Deal 7: How to make money through your photography
Lightroom has more tricks up its sleeve than simple photo fixes such as exposure and contrast. It’s possible to craft images inside Lightroom and, in many ways, the tools in Lightroom make the task easier than it would be in Photoshop or another editing program.
In this post I’ll show you a way to turn a relatively hum drum image into something much more visually exciting. So, when you don’t get the image you want straight out of the camera see if, armed with some simple Lightroom tools, you can coax some better results from it. Remember too that this is a creative technique – you’re not looking for realism as much as a way to create a different look for your image.
Start out with an image that has what I call “good bones”. It needs to be pleasingly composed and it needs to have something that compels you to want to look at it and to spend some time working with it. Good contenders for this process are images with interesting skies and these include heavy clouds and clouds captured at sunset and sunrise.
In the Develop module use the adjustments in the Basic panel to apply global adjustments to the image. I focus in detail on the adjustments that aren’t available in the Adjustment Brush and Graduated Filter such as Blacks, Fill Light, Recovery and Vibrance.
I will adjust the Recovery slider at least half way to the right and adjust Fill Light to get some detail from shadows. I’ll adjust the Blacks even to the extent of plugging some shadows for now. I’ll also use other adjustments such as Exposure and Brightness just as a start.
The fact that none of these changes are permanent is a big plus because if you don’t like the results later on you can come back and readjust them.
Having dealt with the overall image I’ll now turn my attention to parts of it. Here there are three areas in particular – the hut and bottom right of the image, the bottom left and the sky.

====

#### TASK TO COMPLETE
Rewrite the Lightroom passage from "Start out with" to "as a start.", changing each "Fill Light" to "Shadows".

#### Data on locating visible targets

====

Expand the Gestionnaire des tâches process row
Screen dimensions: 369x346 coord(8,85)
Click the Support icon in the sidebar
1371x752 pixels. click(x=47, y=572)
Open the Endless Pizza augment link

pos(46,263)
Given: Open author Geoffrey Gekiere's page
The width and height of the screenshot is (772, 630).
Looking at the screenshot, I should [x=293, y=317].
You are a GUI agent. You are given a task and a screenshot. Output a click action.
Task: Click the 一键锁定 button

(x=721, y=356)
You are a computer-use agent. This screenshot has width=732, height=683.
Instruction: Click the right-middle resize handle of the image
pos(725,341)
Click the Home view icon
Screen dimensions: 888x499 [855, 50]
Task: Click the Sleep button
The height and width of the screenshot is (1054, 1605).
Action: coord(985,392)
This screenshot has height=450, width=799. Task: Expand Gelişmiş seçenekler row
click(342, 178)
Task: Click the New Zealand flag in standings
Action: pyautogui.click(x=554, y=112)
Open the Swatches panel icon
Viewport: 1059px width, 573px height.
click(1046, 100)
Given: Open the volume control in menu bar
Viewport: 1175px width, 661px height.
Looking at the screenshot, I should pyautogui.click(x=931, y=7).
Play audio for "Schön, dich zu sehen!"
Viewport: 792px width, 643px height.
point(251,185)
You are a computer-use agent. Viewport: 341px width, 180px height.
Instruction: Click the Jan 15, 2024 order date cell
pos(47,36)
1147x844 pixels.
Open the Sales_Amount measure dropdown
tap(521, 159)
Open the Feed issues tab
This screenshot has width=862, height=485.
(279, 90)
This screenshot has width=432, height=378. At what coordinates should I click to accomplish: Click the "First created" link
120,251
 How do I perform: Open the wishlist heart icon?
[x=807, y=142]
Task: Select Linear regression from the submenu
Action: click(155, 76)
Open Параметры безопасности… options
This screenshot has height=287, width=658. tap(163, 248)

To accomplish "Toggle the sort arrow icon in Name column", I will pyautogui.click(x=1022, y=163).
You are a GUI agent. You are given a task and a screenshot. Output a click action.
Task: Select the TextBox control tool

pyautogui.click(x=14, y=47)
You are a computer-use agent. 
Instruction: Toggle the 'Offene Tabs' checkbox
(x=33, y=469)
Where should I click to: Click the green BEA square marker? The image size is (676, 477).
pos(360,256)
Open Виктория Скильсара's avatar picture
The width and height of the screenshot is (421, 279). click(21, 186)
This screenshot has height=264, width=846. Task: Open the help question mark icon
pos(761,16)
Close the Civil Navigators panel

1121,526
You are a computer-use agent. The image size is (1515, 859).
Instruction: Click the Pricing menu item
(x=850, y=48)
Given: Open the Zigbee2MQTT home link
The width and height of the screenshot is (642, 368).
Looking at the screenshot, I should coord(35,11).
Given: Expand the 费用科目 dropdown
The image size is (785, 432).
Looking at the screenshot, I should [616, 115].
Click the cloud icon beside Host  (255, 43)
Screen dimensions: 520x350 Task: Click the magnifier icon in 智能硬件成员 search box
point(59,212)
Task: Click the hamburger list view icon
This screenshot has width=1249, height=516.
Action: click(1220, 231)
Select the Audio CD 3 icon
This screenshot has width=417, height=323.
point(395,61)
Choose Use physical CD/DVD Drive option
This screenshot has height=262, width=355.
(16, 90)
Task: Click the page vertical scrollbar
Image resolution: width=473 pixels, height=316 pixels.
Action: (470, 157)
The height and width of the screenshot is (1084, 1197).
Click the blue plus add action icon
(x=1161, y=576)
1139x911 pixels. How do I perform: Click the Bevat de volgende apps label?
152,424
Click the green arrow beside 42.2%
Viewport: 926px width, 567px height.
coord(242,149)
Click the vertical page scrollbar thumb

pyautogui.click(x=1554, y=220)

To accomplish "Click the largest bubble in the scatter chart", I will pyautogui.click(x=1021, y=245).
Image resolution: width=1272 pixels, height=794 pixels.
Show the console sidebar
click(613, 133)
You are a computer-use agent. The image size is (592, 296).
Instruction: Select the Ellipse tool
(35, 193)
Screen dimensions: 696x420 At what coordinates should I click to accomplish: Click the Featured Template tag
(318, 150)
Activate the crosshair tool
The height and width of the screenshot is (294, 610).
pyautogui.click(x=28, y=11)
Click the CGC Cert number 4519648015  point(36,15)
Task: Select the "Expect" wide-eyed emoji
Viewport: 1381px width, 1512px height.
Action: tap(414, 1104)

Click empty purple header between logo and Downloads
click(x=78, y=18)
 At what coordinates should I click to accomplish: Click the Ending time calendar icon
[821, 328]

====

#### THE ANSWER
Start out with an image that has what I call “good bones”. It needs to be pleasingly composed and it needs to have something that compels you to want to look at it and to spend some time working with it. Good contenders for this process are images with interesting skies and these include heavy clouds and clouds captured at sunset and sunrise.
In the Develop module use the adjustments in the Basic panel to apply global adjustments to the image. I focus in detail on the adjustments that aren’t available in the Adjustment Brush and Graduated Filter such as Blacks, Shadows, Recovery and Vibrance.
I will adjust the Recovery slider at least half way to the right and adjust Shadows to get some detail from shadows. I’ll adjust the Blacks even to the extent of plugging some shadows for now. I’ll also use other adjustments such as Exposure and Brightness just as a start.